Penso que o complicado ao ver esse filme é tentar manter a serenidade, foco, equilíbrio enquanto que na realidade os personagens não têm sequer a intenção de transmitirem alguma coisa, não sentem e nem sabem como sentir porque simplesmente eles não existem, são fruto da imaginação de uma criança que apenas quer ter os pais por perto mais uma vez. É na imaginação que o personagem dá-se o trabalho de escolher o que quer, porque lá ele tem liberdade e autonomia para isso. E quem nos garante de que na nossa vidinha real isso também não seja possível?

Anna na verdade existe apenas enquanto criança. Adolescente e mais tarde adulta é mera fomentação de idéias. O mesmo se dá para o Nimo adolescente, depois adulto e por fim idoso como ultimo mortal da face da Terra contando essa estória para o jornalista.

Quantas vezes eu me questionei por não ter tido esse tipo de afeto dentro da casa dos 10 anos. O que mais pude absorver da minha adolescência foi o conflituoso relacionamento dos meus pais, as quatro separações ininterruptas, traição como forma de escape para a felicidade da minha mãe e por fim minha irmã começando um namoro (quando ela tinha 13 anos de idade) que se estendeu por oito longos anos. Hoje entendo que o namoro dela mais parecia uma forma de ter felicidade conjugal, coisa que nós não tivemos por parte de nossos pais, no caso o principal exemplo que poderíamos querer ter em nossas vidas até que o mundo nos descobrisse e vice-versa.

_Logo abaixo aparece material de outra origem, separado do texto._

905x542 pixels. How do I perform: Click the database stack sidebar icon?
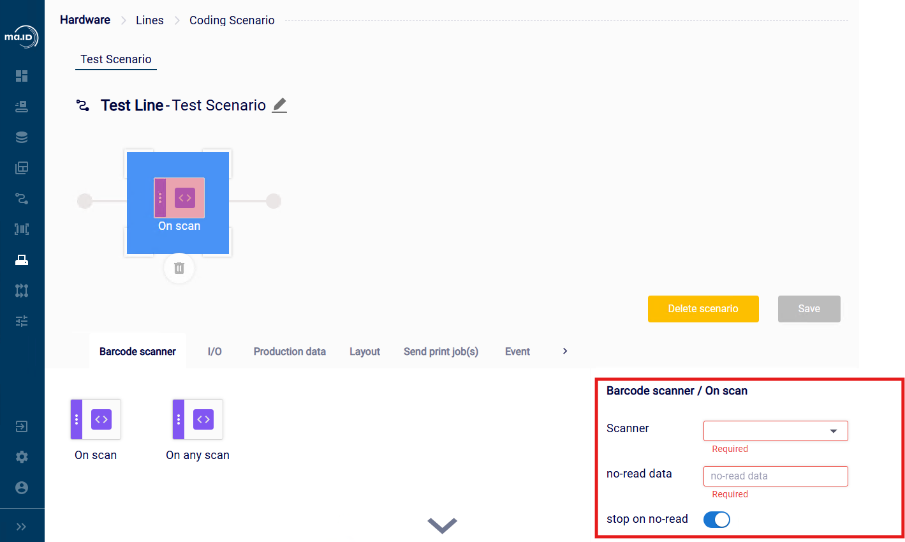pos(22,137)
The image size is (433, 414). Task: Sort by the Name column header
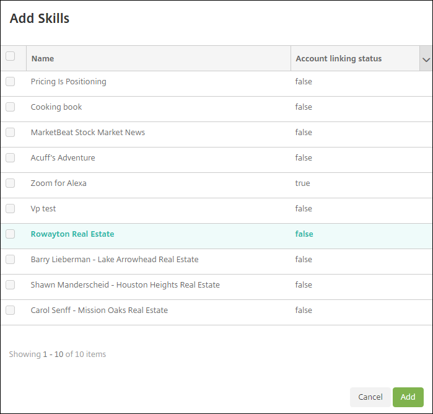(x=43, y=59)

Mr. Nobody” me fez sentir à vontade, é como se um filme baseado em ficção pudesse retratar parte do que eu fantasiei também na minha meninice e adolescência. Opções de escolha dentro de um mundo fictício, que pode se transformar em real ou se manter na ilusão resignada. Sem essa de tristeza, hoje eu me divirto a custa disso tudo. A vida é feita de ironia não é mesmo? Real ou não a vida é feita de ironias, coisas que aprendemos a rir para evitar uma estagnação, seguir em frente e manter por perto pessoas, valores, situações que podem fomentar algum tipo de “evolução”.

Sobre minha família, ela não chegou a ser multifacetária como a do Nimo Nobody, mas ao menos meus pais finalmente tomaram jeito (esse ano comemoraram 25 anos de matrimônio), mas também foi preciso uma conversa pesada entre nós quatro (meu pai, minha mãe, irmã e eu) e isso também não quer dizer que estamos todos muito felizes e radiantes como num comercial de margarina. Apenas aprendemos a conviver, isso basta! Minha irmã terminou o namoro e consegue descobrir agora a adolescência perdida, conflitando consigo mesma, pois eu reconheço que interiormente falando ela é uns 10 anos mais velha pelos decorrentes episódios que a vida proporciona.

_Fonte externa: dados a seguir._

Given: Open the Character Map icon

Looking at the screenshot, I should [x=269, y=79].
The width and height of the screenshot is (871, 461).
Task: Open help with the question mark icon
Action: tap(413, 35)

Quanto a mim, bem, to aí né, escrevendo essas coisas sem sentindo, introspectividades aleatórias para quem quiser ler. Mas, antes de tudo para mim mesmo, uma forma de fazer lembrar sempre do que pode ser real ou não, do que vale à pena brincar de fantasiar ou não. Somos eternas crianças insistindo em crescer, isso sim!

3 comentários:

Nanda Assis disse...

adoro sua inteligencia e visão.

bjosss...

Samanta disse...

O dilema de Nemo é o dilema da escolha; no fim, somos todos crianças de nove anos analisando qual o melhor doce.

Anônimo disse...

Cara, adorei o texto, adorei a interpretação do texto e também adorei o filme, que vi essa semana.

Sério mesmo, gostei muito. Parabéns por essa sua capacidade de botar os sentimentos em palavras.